Ce gouvernement n’a pas pu résoudre les crises internes du pays ni la crise du parti, et les choses ont empiré. La direction qatarie a décidé de jouer ses dernières cartes, appelant à une conférence nationale pour prendre des décisions qui éloigneraient Assad de la direction et du pouvoir du parti. La conférence a eu lieu mi-novembre.
Lors de la première session, la campagne contre le ministre de la Défense s’est intensifiée. Nous nous sommes réunis dans le bureau du Général Naji Jamil (à qui Assad avait transféré le commandement de l’armée de l’air) et la réunion comprenait Assad, Jamil, Mohammed Haydar, Azeddine Idrees et moi-même. Nous avons discuté de la situation de la conférence et j’ai proposé d’écrire un discours pour Assad à prononcer lors de la conférence, contenant des principes qui inspireraient l’enthousiasme parmi les Syriens, notamment l’accord de libertés, la participation des Syriens au pouvoir et la liberté du parti ainsi que des réformes économiques. Nous avons convenu de ces principes et moi, ainsi que mes camarades Haydar et Idrees, les avons écrits et envoyés à Assad. Il les a lus lors de la deuxième session, provoquant un tumulte dans la conférence. Youssef Zu’ayn et Mustafa Rustum ont suivi le discours, approuvant son contenu, et la session a été ajournée jusqu’au lendemain. Le jour suivant, les membres arabes ont quitté et les sessions de la conférence n’ont pas eu lieu.

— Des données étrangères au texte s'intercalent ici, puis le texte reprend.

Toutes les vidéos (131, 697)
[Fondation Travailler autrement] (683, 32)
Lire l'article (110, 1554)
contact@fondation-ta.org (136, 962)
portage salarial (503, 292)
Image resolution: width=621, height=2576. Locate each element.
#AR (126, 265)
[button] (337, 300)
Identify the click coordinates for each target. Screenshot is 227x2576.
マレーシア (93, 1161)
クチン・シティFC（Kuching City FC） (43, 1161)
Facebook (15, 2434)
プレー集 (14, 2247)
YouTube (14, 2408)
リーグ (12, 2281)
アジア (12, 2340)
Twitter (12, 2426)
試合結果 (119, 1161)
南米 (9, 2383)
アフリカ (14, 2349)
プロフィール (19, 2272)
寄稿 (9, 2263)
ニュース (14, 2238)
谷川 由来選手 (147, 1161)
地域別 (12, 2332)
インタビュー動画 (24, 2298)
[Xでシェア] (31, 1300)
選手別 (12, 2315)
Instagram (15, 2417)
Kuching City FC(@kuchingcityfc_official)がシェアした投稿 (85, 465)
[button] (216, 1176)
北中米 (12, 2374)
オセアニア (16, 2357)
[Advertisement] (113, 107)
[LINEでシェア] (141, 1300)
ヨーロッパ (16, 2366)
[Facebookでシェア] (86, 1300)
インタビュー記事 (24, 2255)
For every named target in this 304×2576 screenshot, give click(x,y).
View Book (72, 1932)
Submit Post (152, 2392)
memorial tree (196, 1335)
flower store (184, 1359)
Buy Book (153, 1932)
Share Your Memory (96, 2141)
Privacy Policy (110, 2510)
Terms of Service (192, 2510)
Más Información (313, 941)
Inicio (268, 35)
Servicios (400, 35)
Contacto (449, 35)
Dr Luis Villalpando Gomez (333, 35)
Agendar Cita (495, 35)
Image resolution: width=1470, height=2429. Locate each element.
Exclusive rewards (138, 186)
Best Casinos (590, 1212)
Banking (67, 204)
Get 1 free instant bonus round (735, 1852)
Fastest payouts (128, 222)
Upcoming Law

Assad m’a contacté et m’a demandé de le rencontrer pour discuter de la situation. Je suis allé à son bureau, et la conversation a commencé avec lui disant : « Je ne veux pas organiser un coup d’État militaire. Je veux réformer le parti et le pays. » Nous avons convenu que je rendrais visite à al-Atassi et discuterais de la situation avec lui pour confirmer qu’Assad n’avait pas l’intention de recourir à une action militaire. En effet, je me suis rendu chez al-Atassi, où se trouvait le Dr Mustafa Haddad. J’ai expliqué ce que le ministre de la Défense m’avait transmis et lui ai dit : « Vous êtes le Secrétaire général du parti, et il vous incombe de travailler à résoudre la crise. » Il a réagi avec passion, disant : « La crise ne prendra fin que si Assad et ses officiers quittent le pays. » J’ai répondu : « Croyez-vous qu’une telle décision soit possible ? » Il a dit : « Il n’y a pas d’autre solution. » J’ai répondu : « Chercher une meilleure solution est plus productif que pousser les choses vers une résolution militaire. » Le Dr Haddad a soutenu mon point, mais al-Atassi est resté ferme dans sa position. Zu’ayn est intervenu, tendu, tentant de calmer la situation, mais les émotions ont fermé les portes.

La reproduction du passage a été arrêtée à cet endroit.